### Written request
In the listing below, change every "menu" to "list" and leave all other text unchanged.

### Given information
================

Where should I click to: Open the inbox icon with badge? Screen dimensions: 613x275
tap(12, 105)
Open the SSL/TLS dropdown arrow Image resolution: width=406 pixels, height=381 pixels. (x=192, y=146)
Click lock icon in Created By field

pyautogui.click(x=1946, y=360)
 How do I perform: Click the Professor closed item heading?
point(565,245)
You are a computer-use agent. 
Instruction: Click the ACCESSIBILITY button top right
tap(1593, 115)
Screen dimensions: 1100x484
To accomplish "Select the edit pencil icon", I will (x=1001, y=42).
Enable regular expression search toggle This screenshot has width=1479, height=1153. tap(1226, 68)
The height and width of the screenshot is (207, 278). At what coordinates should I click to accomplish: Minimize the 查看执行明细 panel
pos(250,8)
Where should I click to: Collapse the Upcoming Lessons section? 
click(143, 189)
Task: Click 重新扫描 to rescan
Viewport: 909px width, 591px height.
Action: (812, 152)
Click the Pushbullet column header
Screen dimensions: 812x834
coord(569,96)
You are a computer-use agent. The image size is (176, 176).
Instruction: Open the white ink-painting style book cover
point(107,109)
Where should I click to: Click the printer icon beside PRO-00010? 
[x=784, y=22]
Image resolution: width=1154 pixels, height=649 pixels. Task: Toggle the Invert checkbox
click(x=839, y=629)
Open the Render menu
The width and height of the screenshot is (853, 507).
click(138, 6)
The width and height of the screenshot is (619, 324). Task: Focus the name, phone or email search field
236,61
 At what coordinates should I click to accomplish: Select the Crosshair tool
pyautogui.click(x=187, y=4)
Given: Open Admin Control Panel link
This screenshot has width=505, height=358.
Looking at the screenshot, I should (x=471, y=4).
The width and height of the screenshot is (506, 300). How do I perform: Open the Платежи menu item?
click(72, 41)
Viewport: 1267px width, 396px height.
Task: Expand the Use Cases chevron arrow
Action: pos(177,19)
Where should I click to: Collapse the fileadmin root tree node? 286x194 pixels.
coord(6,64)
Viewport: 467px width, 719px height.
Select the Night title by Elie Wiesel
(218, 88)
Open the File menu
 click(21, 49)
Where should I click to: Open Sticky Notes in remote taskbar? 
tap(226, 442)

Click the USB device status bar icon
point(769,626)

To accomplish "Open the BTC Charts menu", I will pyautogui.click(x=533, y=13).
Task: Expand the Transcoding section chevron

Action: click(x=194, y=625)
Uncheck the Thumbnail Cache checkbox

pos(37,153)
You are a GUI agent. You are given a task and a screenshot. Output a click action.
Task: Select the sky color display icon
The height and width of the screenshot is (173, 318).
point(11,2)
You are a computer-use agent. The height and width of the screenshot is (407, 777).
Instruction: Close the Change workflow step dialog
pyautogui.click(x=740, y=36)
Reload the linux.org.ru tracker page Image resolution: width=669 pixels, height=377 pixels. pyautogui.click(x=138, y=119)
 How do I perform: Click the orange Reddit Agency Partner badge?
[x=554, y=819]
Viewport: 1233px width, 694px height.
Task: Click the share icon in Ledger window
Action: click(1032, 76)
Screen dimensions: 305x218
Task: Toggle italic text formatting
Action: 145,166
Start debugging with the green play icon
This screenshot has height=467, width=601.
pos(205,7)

================

### Reply
Where should I click to: Open the inbox icon with badge? Screen dimensions: 613x275
tap(12, 105)
Open the SSL/TLS dropdown arrow Image resolution: width=406 pixels, height=381 pixels. (x=192, y=146)
Click lock icon in Created By field

pyautogui.click(x=1946, y=360)
 How do I perform: Click the Professor closed item heading?
point(565,245)
You are a computer-use agent. 
Instruction: Click the ACCESSIBILITY button top right
tap(1593, 115)
Screen dimensions: 1100x484
To accomplish "Select the edit pencil icon", I will (x=1001, y=42).
Enable regular expression search toggle This screenshot has width=1479, height=1153. tap(1226, 68)
The height and width of the screenshot is (207, 278). At what coordinates should I click to accomplish: Minimize the 查看执行明细 panel
pos(250,8)
Where should I click to: Collapse the Upcoming Lessons section? 
click(143, 189)
Task: Click 重新扫描 to rescan
Viewport: 909px width, 591px height.
Action: (812, 152)
Click the Pushbullet column header
Screen dimensions: 812x834
coord(569,96)
You are a computer-use agent. The image size is (176, 176).
Instruction: Open the white ink-painting style book cover
point(107,109)
Where should I click to: Click the printer icon beside PRO-00010? 
[x=784, y=22]
Image resolution: width=1154 pixels, height=649 pixels. Task: Toggle the Invert checkbox
click(x=839, y=629)
Open the Render list
The width and height of the screenshot is (853, 507).
click(138, 6)
The width and height of the screenshot is (619, 324). Task: Focus the name, phone or email search field
236,61
 At what coordinates should I click to accomplish: Select the Crosshair tool
pyautogui.click(x=187, y=4)
Given: Open Admin Control Panel link
This screenshot has width=505, height=358.
Looking at the screenshot, I should (x=471, y=4).
The width and height of the screenshot is (506, 300). How do I perform: Open the Платежи list item?
click(72, 41)
Viewport: 1267px width, 396px height.
Task: Expand the Use Cases chevron arrow
Action: pos(177,19)
Where should I click to: Collapse the fileadmin root tree node? 286x194 pixels.
coord(6,64)
Viewport: 467px width, 719px height.
Select the Night title by Elie Wiesel
(218, 88)
Open the File list
 click(21, 49)
Where should I click to: Open Sticky Notes in remote taskbar? 
tap(226, 442)

Click the USB device status bar icon
point(769,626)

To accomplish "Open the BTC Charts list", I will pyautogui.click(x=533, y=13).
Task: Expand the Transcoding section chevron

Action: click(x=194, y=625)
Uncheck the Thumbnail Cache checkbox

pos(37,153)
You are a GUI agent. You are given a task and a screenshot. Output a click action.
Task: Select the sky color display icon
The height and width of the screenshot is (173, 318).
point(11,2)
You are a computer-use agent. The height and width of the screenshot is (407, 777).
Instruction: Close the Change workflow step dialog
pyautogui.click(x=740, y=36)
Reload the linux.org.ru tracker page Image resolution: width=669 pixels, height=377 pixels. pyautogui.click(x=138, y=119)
 How do I perform: Click the orange Reddit Agency Partner badge?
[x=554, y=819]
Viewport: 1233px width, 694px height.
Task: Click the share icon in Ledger window
Action: click(1032, 76)
Screen dimensions: 305x218
Task: Toggle italic text formatting
Action: 145,166
Start debugging with the green play icon
This screenshot has height=467, width=601.
pos(205,7)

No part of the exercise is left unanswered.